1550 à 1570, psaume 124 : La pureté de sang

Résumé:

Cette génération est celle des années 1550 à 1570.

Suivant notre comptage, cette génération est la génération 124 associée au psaume 124. C’est dans ce psaume 124 que nous retrouvons donc une illustration des faits de cette génération.

La découverte du nouveau monde auraient pu laisser penser à l’Espagne et le Portugal qu’elles resteraient les puissances dominantes du monde. Mais à cette génération, apparaissent déjà des signes d’essoufflement.

La réaction est un repli sur soi qui s’avérera fatal.

Pour combattre les Juifs qui ont accepté de rester en se convertissant, de bonne foi ou non, l’Espagne instaure la pureté de sang (« limpieza de sangre »). Un piège pour les Juifs qui n’ont pas fui.

Pendant que l’Espagne s’enfonce dans l’obscurantisme, le judaïsme renait en Israël grâce entre autres à l’impulsion d’anciens juifs ibériques ayant échappé au piège tendu. Les marranes portugais commencent également à essaimer dans les puissances naissantes d’Europe, embryons de futures communautés florissantes.

Développement:

Une hégémonie ébranlée

La découverte du nouveau monde ainsi que l’ouverture des routes commerciales vers l’Asie auraient pu laisser penser à l’Espagne et le Portugal qu’elles seraient les puissances dominantes d’un monde, qu’elles s’étaient d’ailleurs partagées, pour de longs siècles.

À la présente génération, cet espoir devient moins évident. Le Portugal voit déjà sa position hégémonique remise en cause.

Si les signes de la décadence sont déjà visibles, l’Espagne peut encore croire à la conservation de sa position hégémonique à la présente génération. L’Espagne renonce d’elle-même à l’Empire construit par Charles Quint (Charles V) en se séparant de l’Allemagne peut-être en ayant déjà conscience de ses limites financières et humaines (démographiques).

En essayant de conserver les Pays-Bas dans son giron, et surtout dans le giron du catholicisme, l’Espagne engage de nouvelles dépenses militaires qui finiront par lui faire prendre conscience des limites financières de l’apport du nouveau monde.
------------------------------------------------
### Tâches et exercices
A) Quelle expression espagnole le texte sur la pureté de sang donne-t-il pour désigner la pureté de sang ?
B) Recopiez le texte sur la pureté de sang à partir de « Suivant notre comptage, cette » jusqu'à « qui s’avérera fatal. » inclus.
C) Poursuivez le texte sur la pureté de sang après sa dernière phrase.
La liste ci-après est une source indépendante du texte sur la pureté de sang.

### Extrait de données
------------------------------------------------
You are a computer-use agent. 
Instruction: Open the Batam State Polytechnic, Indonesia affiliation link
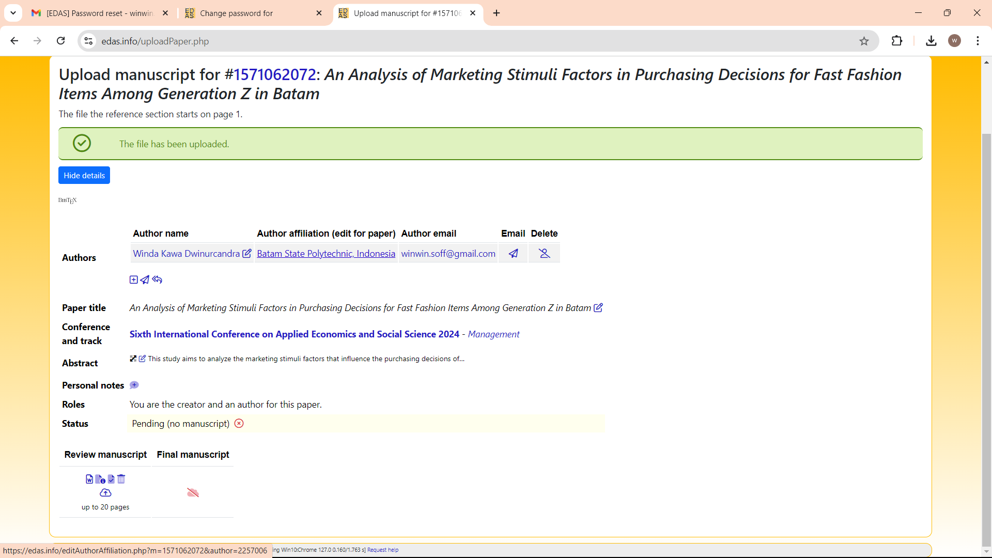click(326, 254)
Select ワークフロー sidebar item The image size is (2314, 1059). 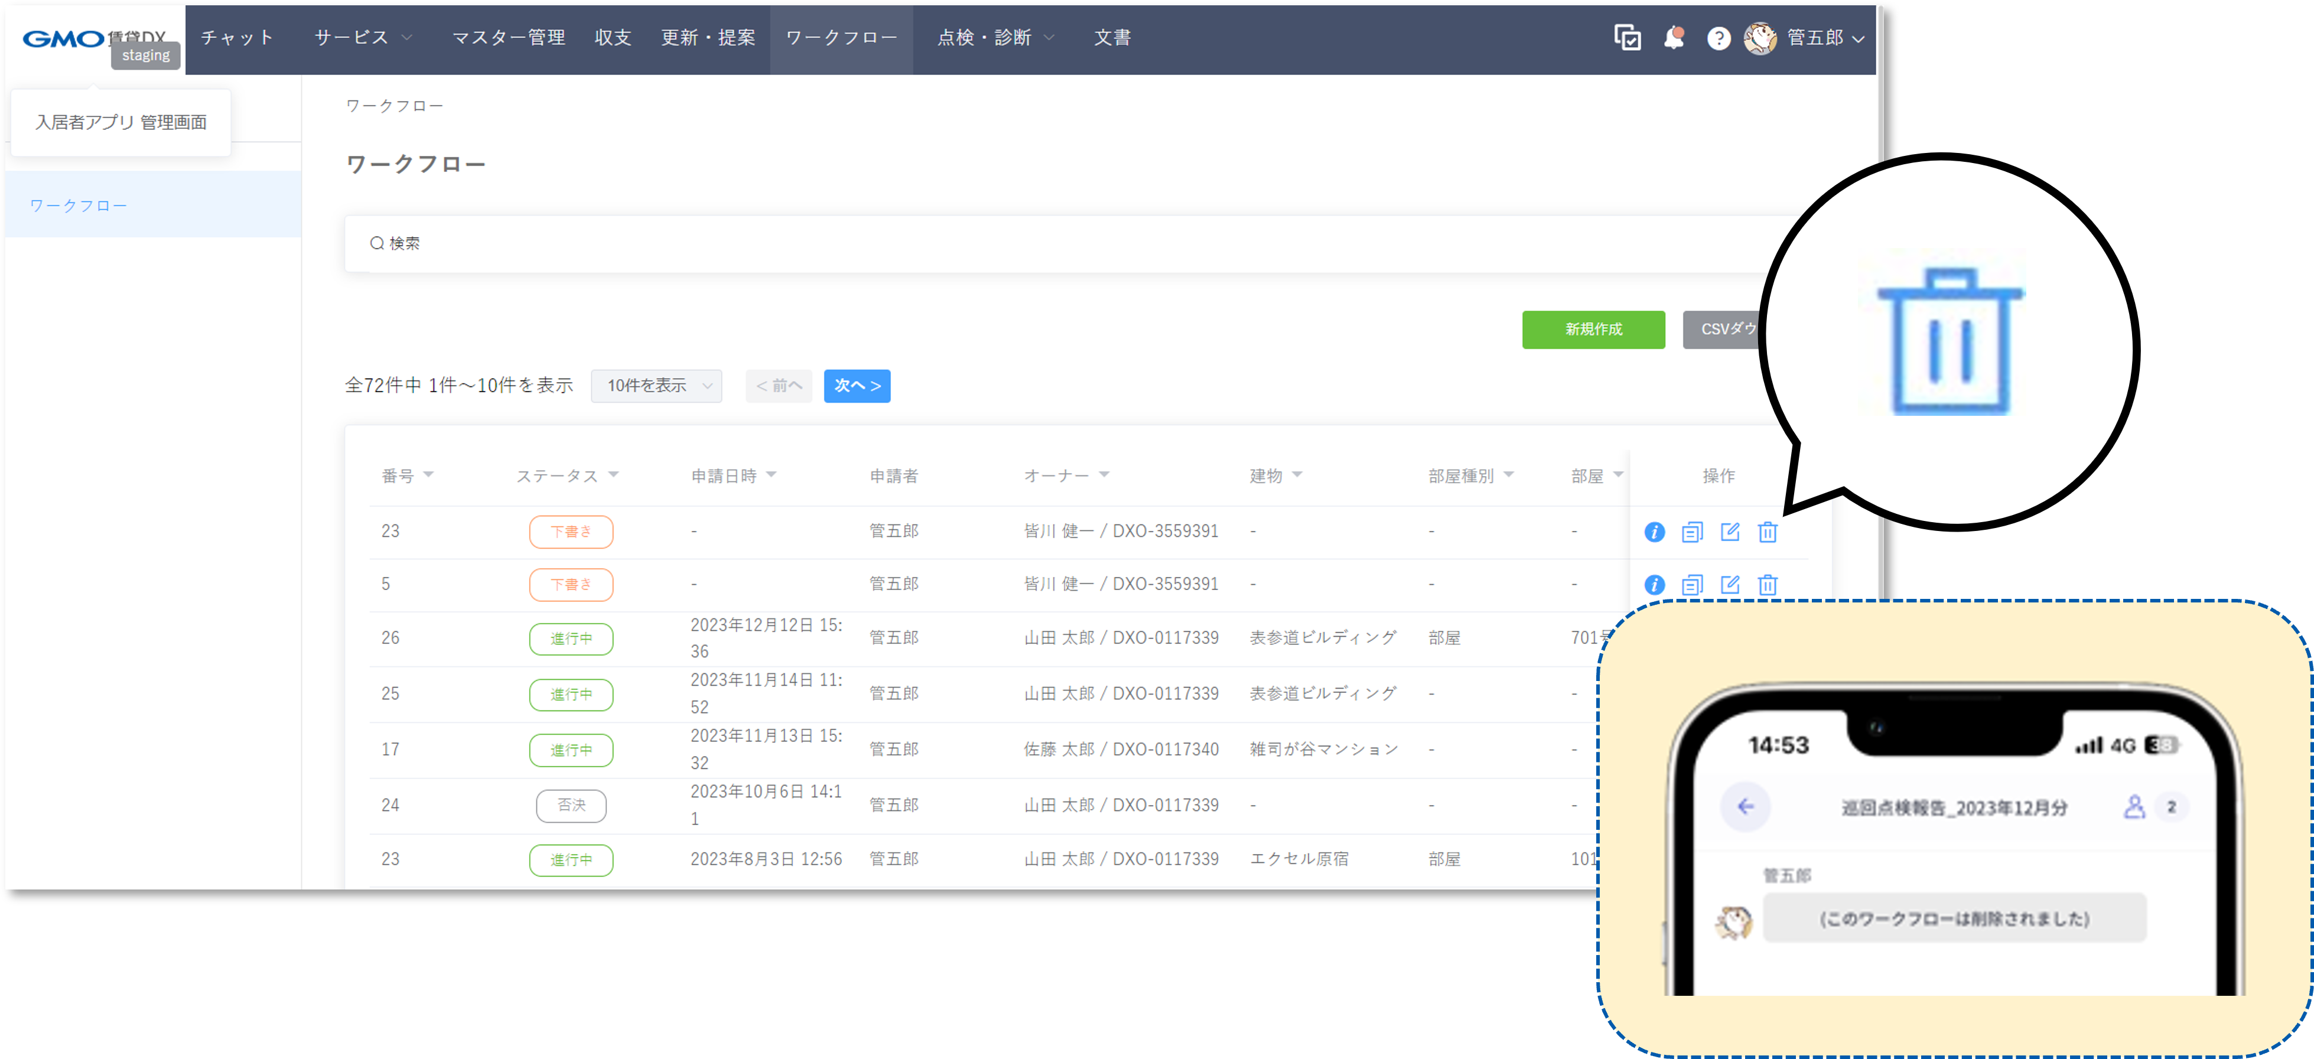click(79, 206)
------------------------------------------------
### Réponses
A) « limpieza de sangre »

B)
Suivant notre comptage, cette génération est la génération 124 associée au psaume 124. C’est dans ce psaume 124 que nous retrouvons donc une illustration des faits de cette génération.

La découverte du nouveau monde auraient pu laisser penser à l’Espagne et le Portugal qu’elles resteraient les puissances dominantes du monde. Mais à cette génération, apparaissent déjà des signes d’essoufflement.

La réaction est un repli sur soi qui s’avérera fatal.

C)
limpieza de sangre 

Malgré les signes d’essoufflement de sa puissance, l’Espagne prend à cette génération une décision qui l’affaiblira encore, qui sera également la fin de tout espoir pour les Juifs encore présents dans la péninsule Ibérique soit de retourner à la religion de leurs pères soit de se fondre dans la population en acceptant d’être des chrétiens loyaux :

  • La plupart[1] des convertis venus du judaïsme devinrent des chrétiens très pieux. Mais les Espagnols étaient apparemment incapables de se faire à leur présence. Les conversos participèrent brillamment au XVIe siècle espagnol, âge d’or de cette civilisation. Parmi les grands personnages issus de leurs rangs se trouvaient Sainte Thérèse d’Avila, mystique et fondatrice de couvents, Fernando de Rojas, auteur de la première grande œuvre littéraire de la Renaissance espagnole, Diego Lainez, ami de Saint Ignace de Loyola et deuxième général de l’ordre des Jésuites, Francisco de Vitoria, le plus grand juriste du XVIe siècle ; il y avait encore des poètes, des humanistes, des romanciers. La plupart des Espagnols trouvaient les conversos de l’aristocratie insupportables.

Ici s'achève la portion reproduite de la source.